# [What to do]
Each entry must be duplicated precisely, with nothing left out.

Stored items

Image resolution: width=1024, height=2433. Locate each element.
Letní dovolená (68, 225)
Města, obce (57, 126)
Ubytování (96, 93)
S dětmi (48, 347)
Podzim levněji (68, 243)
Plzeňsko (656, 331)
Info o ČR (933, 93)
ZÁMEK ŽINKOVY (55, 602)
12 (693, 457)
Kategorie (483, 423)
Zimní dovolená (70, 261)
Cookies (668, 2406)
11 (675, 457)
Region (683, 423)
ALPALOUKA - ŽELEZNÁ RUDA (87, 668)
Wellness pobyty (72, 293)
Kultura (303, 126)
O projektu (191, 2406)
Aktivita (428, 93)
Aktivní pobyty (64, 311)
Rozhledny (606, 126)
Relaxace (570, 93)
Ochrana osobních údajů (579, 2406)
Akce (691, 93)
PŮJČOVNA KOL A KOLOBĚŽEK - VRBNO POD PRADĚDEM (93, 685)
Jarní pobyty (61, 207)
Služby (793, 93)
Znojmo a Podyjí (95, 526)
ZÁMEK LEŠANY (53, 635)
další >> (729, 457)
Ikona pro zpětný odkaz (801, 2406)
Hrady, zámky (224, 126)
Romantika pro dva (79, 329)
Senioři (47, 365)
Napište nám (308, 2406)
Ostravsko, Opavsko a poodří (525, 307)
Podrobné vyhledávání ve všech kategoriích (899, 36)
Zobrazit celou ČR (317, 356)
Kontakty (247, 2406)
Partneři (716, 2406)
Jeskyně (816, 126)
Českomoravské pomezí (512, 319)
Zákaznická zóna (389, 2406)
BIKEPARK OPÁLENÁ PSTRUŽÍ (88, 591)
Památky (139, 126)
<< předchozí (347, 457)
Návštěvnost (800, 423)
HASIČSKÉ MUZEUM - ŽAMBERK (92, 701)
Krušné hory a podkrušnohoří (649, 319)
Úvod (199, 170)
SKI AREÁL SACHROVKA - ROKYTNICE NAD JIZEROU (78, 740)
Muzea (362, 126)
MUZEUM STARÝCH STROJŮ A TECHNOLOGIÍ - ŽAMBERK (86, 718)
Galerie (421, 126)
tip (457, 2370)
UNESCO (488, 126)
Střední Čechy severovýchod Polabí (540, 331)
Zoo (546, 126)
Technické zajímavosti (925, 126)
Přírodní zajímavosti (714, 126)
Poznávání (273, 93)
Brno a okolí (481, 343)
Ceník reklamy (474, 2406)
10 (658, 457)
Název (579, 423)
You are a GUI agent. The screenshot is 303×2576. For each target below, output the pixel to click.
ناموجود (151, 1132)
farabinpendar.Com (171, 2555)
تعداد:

# [Result of the exercise]
Image resolution: width=1024, height=2433. Locate each element.
Letní dovolená (68, 225)
Města, obce (57, 126)
Ubytování (96, 93)
S dětmi (48, 347)
Podzim levněji (68, 243)
Plzeňsko (656, 331)
Info o ČR (933, 93)
ZÁMEK ŽINKOVY (55, 602)
12 (693, 457)
Kategorie (483, 423)
Zimní dovolená (70, 261)
Cookies (668, 2406)
11 (675, 457)
Region (683, 423)
ALPALOUKA - ŽELEZNÁ RUDA (87, 668)
Wellness pobyty (72, 293)
Kultura (303, 126)
O projektu (191, 2406)
Aktivita (428, 93)
Aktivní pobyty (64, 311)
Rozhledny (606, 126)
Relaxace (570, 93)
Ochrana osobních údajů (579, 2406)
Akce (691, 93)
PŮJČOVNA KOL A KOLOBĚŽEK - VRBNO POD PRADĚDEM (93, 685)
Jarní pobyty (61, 207)
Služby (793, 93)
Znojmo a Podyjí (95, 526)
ZÁMEK LEŠANY (53, 635)
další >> (729, 457)
Ikona pro zpětný odkaz (801, 2406)
Hrady, zámky (224, 126)
Romantika pro dva (79, 329)
Senioři (47, 365)
Napište nám (308, 2406)
Ostravsko, Opavsko a poodří (525, 307)
Podrobné vyhledávání ve všech kategoriích (899, 36)
Zobrazit celou ČR (317, 356)
Kontakty (247, 2406)
Partneři (716, 2406)
Jeskyně (816, 126)
Českomoravské pomezí (512, 319)
Zákaznická zóna (389, 2406)
BIKEPARK OPÁLENÁ PSTRUŽÍ (88, 591)
Památky (139, 126)
<< předchozí (347, 457)
Návštěvnost (800, 423)
HASIČSKÉ MUZEUM - ŽAMBERK (92, 701)
Krušné hory a podkrušnohoří (649, 319)
Úvod (199, 170)
SKI AREÁL SACHROVKA - ROKYTNICE NAD JIZEROU (78, 740)
Muzea (362, 126)
MUZEUM STARÝCH STROJŮ A TECHNOLOGIÍ - ŽAMBERK (86, 718)
Galerie (421, 126)
tip (457, 2370)
UNESCO (488, 126)
Střední Čechy severovýchod Polabí (540, 331)
Zoo (546, 126)
Technické zajímavosti (925, 126)
Přírodní zajímavosti (714, 126)
Poznávání (273, 93)
Brno a okolí (481, 343)
Ceník reklamy (474, 2406)
10 (658, 457)
Název (579, 423)
You are a GUI agent. The screenshot is 303×2576. For each target below, output the pixel to click.
ناموجود (151, 1132)
farabinpendar.Com (171, 2555)
تعداد:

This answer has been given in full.